Traditionally the U.S. State Department has the authority to designate terrorist organizations. Republican state Sen. Erin Grall, the Senate sponsor of the bill, told the Miami Herald, “These are very significant decisions. But they deserve not to be the topic... of a press conference or a press release, but of a process, a deliberative process of consideration of evidence.”
That process, however, offers less protection than Grall suggests. Under the bill, a group can be designated a terrorist organization even if no crime has been committed and no one in the group has been convicted of wrongdoing. The head of the Florida Department of Law Enforcement — a position appointed by the governor — would make a recommendation, which would then go to the governor and the cabinet for a vote. The Florida Cabinet is chaired by the governor and has three other elected officials: the attorney general, the chief financial officer and the commissioner of agriculture.
Groups could challenge the designation in court, but that would take time and money and may only happen when the group becomes aware of the designation. By then, the damage may be done — organizations dismantled, careers upended, students expelled. That’s not due process.
The concern isn’t hypothetical. A federal judge recently blocked an attempt by DeSantis to do exactly what the bill now legalizes.
DeSantis issued an executive order labeling the Council on American-Islamic Relations (CAIR) a terrorist organization.
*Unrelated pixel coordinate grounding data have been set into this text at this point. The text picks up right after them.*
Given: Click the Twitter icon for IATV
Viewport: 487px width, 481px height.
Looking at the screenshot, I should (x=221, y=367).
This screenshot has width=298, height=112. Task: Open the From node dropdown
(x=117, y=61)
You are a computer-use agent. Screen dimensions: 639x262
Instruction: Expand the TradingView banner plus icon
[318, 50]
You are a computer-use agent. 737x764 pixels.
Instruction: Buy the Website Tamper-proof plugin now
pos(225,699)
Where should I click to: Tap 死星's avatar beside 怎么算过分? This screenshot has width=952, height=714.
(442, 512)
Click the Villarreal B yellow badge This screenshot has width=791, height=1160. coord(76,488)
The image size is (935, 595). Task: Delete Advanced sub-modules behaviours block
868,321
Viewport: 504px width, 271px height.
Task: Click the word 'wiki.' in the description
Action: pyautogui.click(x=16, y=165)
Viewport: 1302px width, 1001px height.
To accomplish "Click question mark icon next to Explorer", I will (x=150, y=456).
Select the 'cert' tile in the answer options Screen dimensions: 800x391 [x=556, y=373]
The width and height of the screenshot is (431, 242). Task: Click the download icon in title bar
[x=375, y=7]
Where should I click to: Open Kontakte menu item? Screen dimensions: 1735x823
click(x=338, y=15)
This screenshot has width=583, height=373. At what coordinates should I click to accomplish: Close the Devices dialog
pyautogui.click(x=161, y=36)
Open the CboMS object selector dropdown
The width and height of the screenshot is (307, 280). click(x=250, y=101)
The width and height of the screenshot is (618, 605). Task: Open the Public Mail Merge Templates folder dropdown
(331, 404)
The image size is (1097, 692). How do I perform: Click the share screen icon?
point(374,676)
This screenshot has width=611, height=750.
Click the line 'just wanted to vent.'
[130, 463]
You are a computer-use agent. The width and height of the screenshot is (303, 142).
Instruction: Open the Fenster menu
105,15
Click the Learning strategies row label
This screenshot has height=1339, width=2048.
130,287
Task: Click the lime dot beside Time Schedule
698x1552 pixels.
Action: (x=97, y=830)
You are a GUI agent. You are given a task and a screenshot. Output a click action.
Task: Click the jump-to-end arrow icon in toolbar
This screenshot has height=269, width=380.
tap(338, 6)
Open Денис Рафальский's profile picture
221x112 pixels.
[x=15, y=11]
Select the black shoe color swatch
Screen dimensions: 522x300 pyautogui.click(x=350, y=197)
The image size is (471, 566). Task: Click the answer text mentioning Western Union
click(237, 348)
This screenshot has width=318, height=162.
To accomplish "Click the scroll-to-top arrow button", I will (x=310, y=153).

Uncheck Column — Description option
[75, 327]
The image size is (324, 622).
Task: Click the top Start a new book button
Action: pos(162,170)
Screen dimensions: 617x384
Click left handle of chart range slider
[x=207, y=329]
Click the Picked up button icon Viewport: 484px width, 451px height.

U.S. District Judge Mark Walker struck down the governor’s executive order earlier this month, writing, “The First Amendment bars the Governor from continuing the troubling trend of using an executive office to make a political statement at the expense of others’ constitutional rights.”
Walker’s ruling should’ve been the end of it. Instead, the Legislature has now handed the governor a statutory framework to try again.
The U.S. Constitution protects Americans’ right to assemble and speak freely — protections that exist to prevent the government from punishing political speech.
In a statement, Bacardi Jackson, executive director of the ACLU of Florida, said, “If dissent can be labeled terrorism, democracy cannot survive. The Constitution places a heavy presumption against systems that allow government officials to silence expression. Our democracy depends on the freedom to criticize those in power, to organize around shared values, and to advocate for change without fear that the government will label those efforts a security threat.”
Jackson’s warning should be taken seriously.
Terrorism is a genuine threat and deserves a serious response — including independent review and checks on executive power. That oversight has traditionally and appropriately belonged to the federal government.
HB 1471 risks becoming a political weapon masquerading as a public safety measure. The Legislature should have thought twice before opening Pandora’s box on executive authority. DeSantis would be wise to remember that one day he won’t be governor — and the same power could rest in the hands of a different party with different political priorities.
The governor and cabinet should focus on governing, not deciding who is a terrorist. Granting that authority pushes Florida into dangerous — and uncharted — territory where political power could end up at odds with the First Amendment.